Copy out the listing verbatim, from the line containing "What do you" through the line containing "The width and height of the screenshot is (1024, 663).", with both of those lines included.

____ GIVEN RECORDS

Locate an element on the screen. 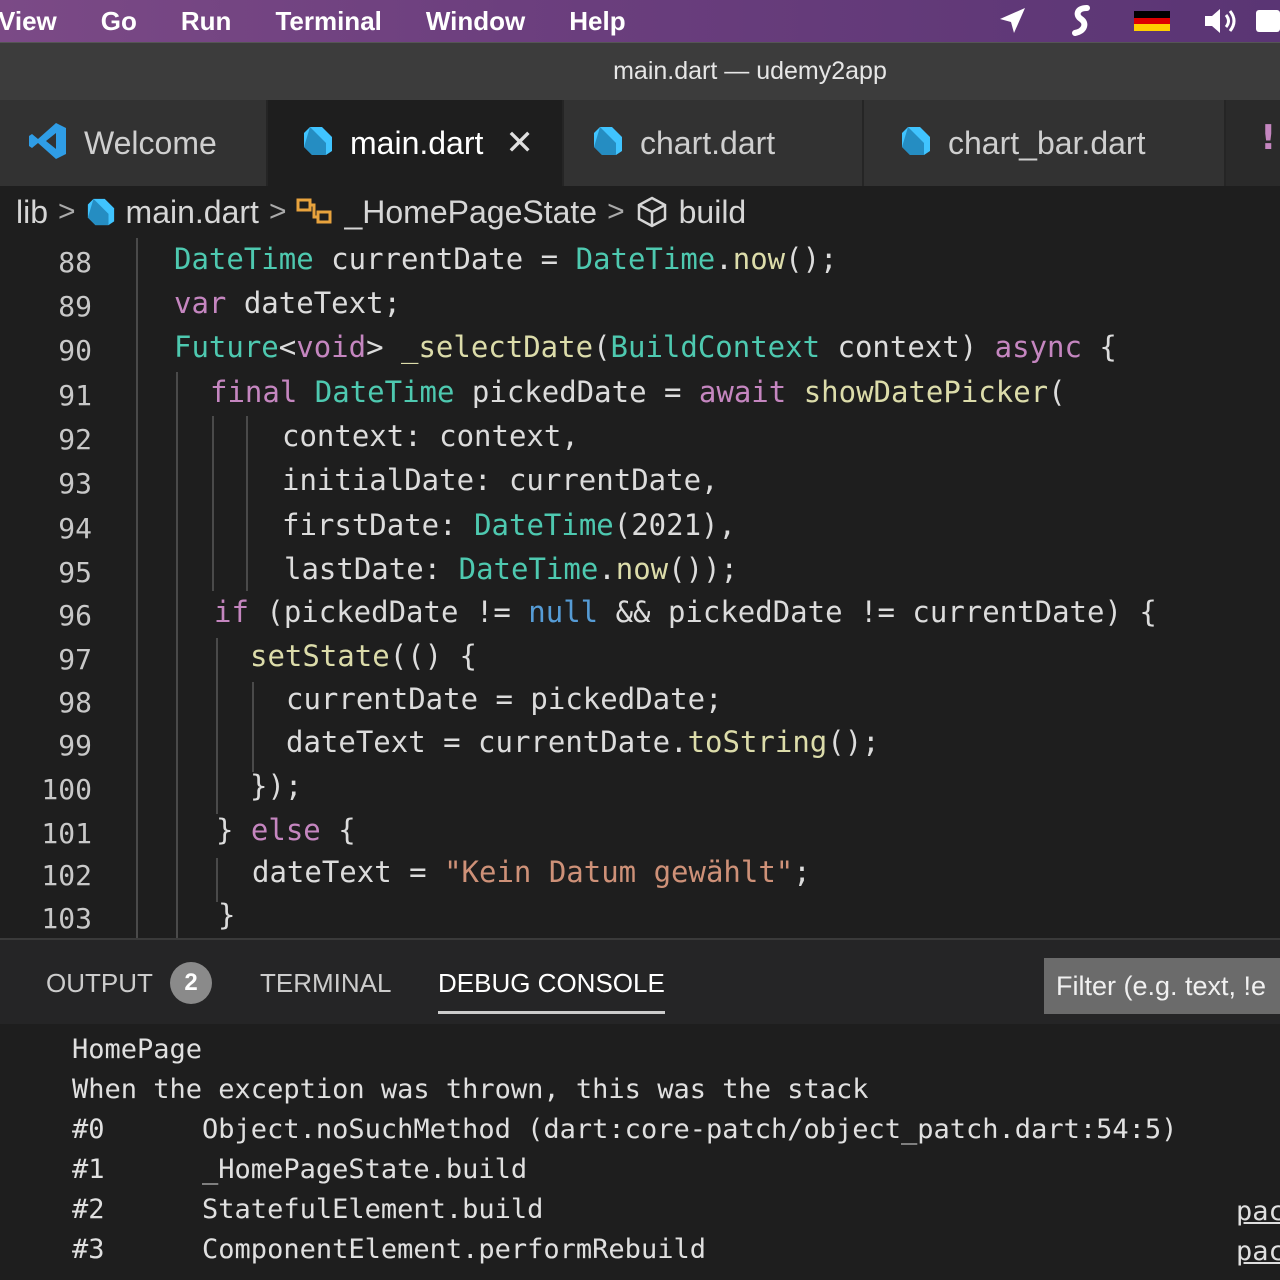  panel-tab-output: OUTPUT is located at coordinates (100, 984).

________
____ GIVEN RECORDS

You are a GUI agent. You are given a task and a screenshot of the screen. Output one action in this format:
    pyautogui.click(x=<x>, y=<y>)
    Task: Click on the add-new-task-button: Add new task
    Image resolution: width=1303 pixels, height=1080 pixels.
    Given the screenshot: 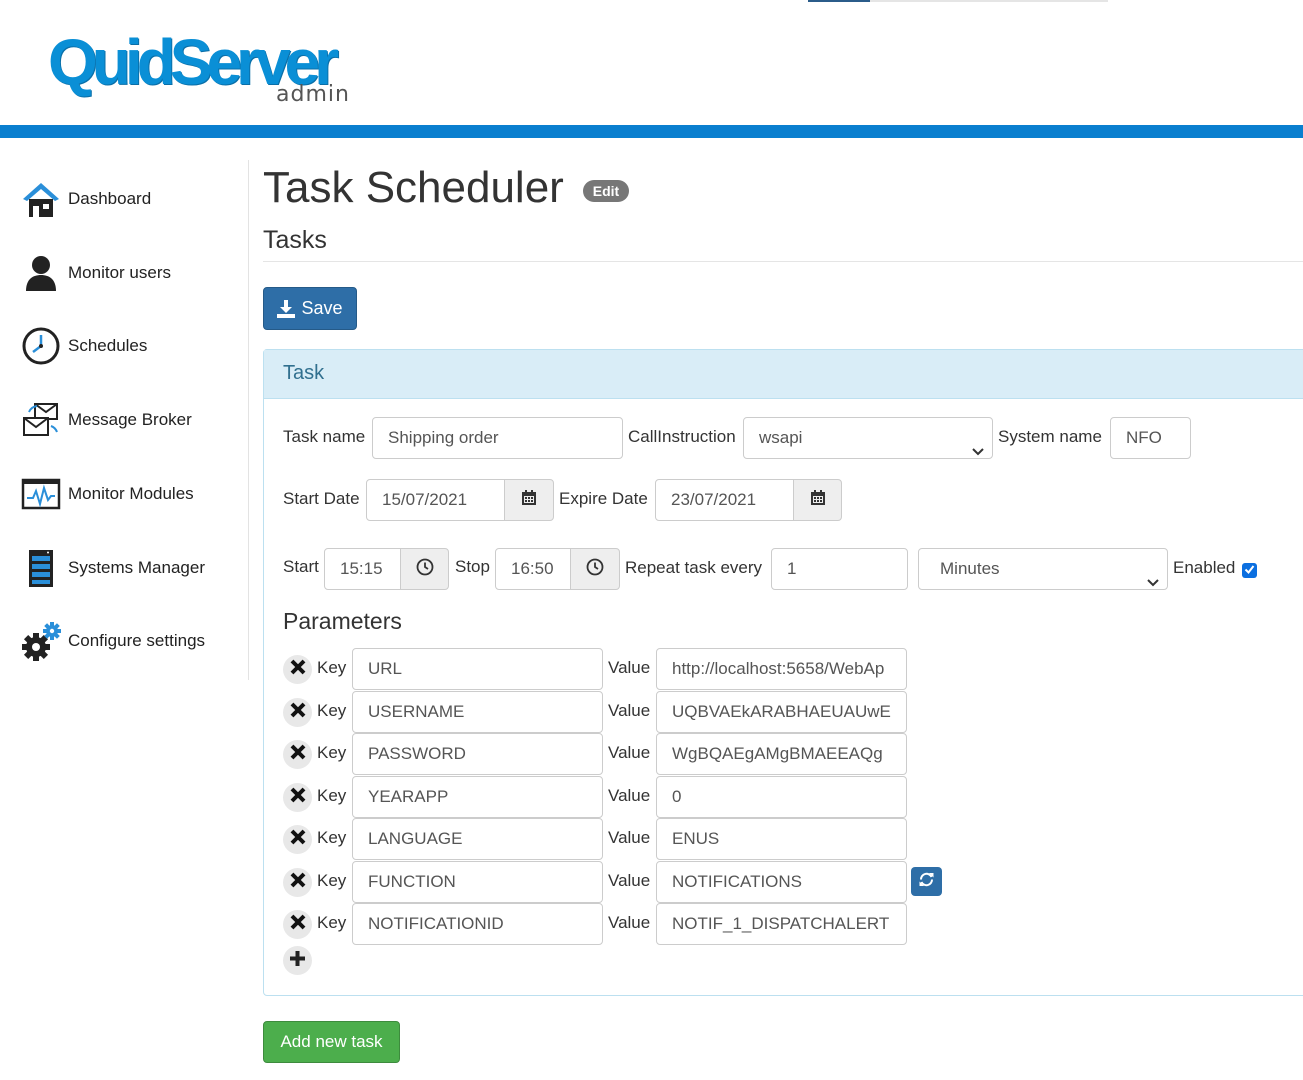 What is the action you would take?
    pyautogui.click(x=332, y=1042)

________
____ GIVEN RECORDS

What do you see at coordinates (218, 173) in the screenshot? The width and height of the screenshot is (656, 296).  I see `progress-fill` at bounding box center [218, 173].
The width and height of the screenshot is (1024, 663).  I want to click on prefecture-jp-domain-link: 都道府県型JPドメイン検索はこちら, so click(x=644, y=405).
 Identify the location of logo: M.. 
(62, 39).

________

RESULT =>
What do you see at coordinates (218, 173) in the screenshot? The width and height of the screenshot is (656, 296).  I see `progress-fill` at bounding box center [218, 173].
The width and height of the screenshot is (1024, 663).  I want to click on prefecture-jp-domain-link: 都道府県型JPドメイン検索はこちら, so click(x=644, y=405).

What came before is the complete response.